One of them was CNET, and while the majority of the conversation was indeed about Apple’s newest MacBook Pro, it also veered off a bit and gave Schiller a chance to talk about schools, the technology they use, and Google’s Chromebook lineup. It might not be a surprise to you, but Schiller does not believe that Chromebooks are the best possible equipment for students in a learning scenario.
For a cheap testing device? Sure, they’re probably fine. But Schiller obviously thinks Apple products are suited for the classroom, and not Chromebooks.

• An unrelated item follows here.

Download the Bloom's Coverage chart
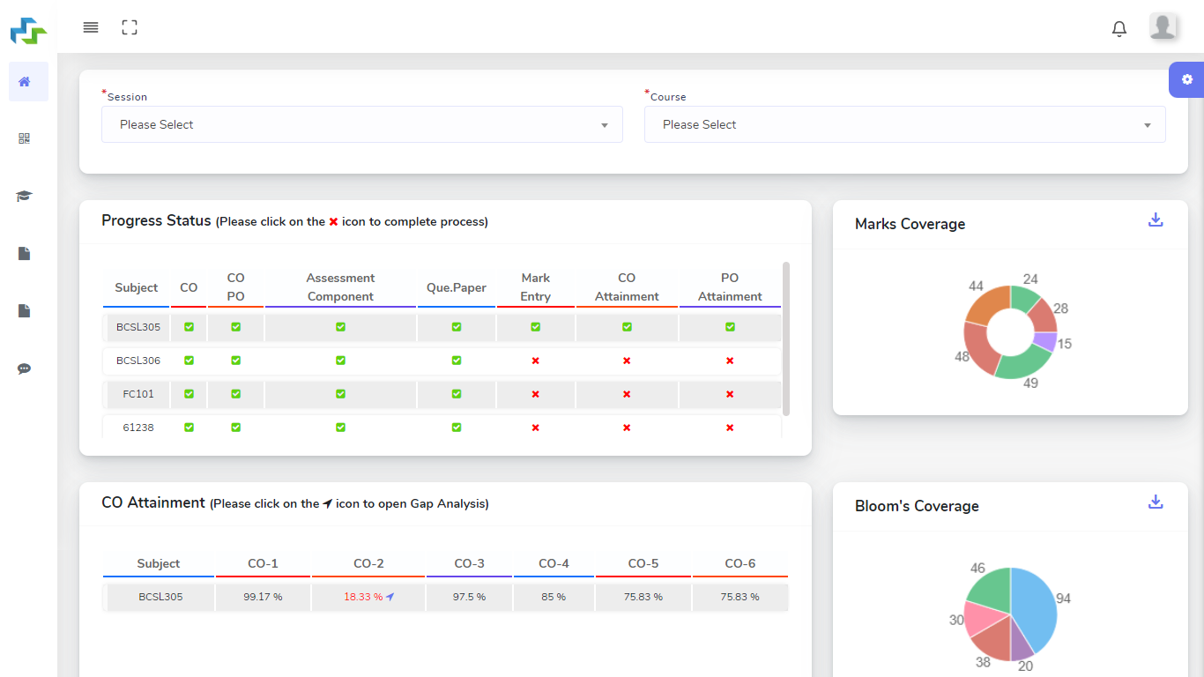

Here’s Schiller’s initial statement in the interview:
Kids who are really into learning and want to learn will have better success. It’s not hard to understand why kids aren’t engaged in a classroom without applying technology in a way that inspires them. You need to have these cutting-edge learning tools to help kids really achieve their best results.
Yet Chromebooks don’t do that. Chromebooks have gotten to the classroom because, frankly, they’re cheap testing tools for required testing. If all you want to do is test kids, well, maybe a cheap notebook will do that. But they’re not going to succeed.
Now, Schiller’s comment is obviously a bit volatile and it ruffled plenty of feathers. It certainly looks like Schiller is saying that, with a Chromebook in a classroom, a student is not going to succeed. Which is not a great look!
So let’s let Schiller offer up a statement on the matter, shall we? To Twitter!
Every child has the ability to succeed — helping them to do that has always been our mission. In the full conversation with CNET, we discussed giving kids and teachers the content, curriculum and tools they need to learn, explore and grow. Not just to take a test.
— Philip Schiller (@pschiller) November 13, 2019
I’m not sure that this would count as a “clarification” because Schiller is basically saying the same thing here, just making it more obvious that he wants classrooms to use Apple products and not products from other companies.
Still, I don’t think Schiller was saying kids will inherently fail at school if they are forced to use a Chromebook. At least, that’s what I want to believe. Or hope, anyway. But even then, if you want to believe that Schiller was saying that Chromebooks won’t succeed in the classroom, well, that also seems silly because Chromebooks are succeeding all over the place in classrooms across the United States.
Schiller noted that iPads are doing just fine in the classroom though, especially in grades from kindergarten to ninth grade. Which is good news because the iPad is obviously a powerful tool and it should be doing well in classrooms. But it probably stands to reason that students should have access to a range of devices, because out there in the real world there’s more than one company making the stuff they’ll use on a regular basis.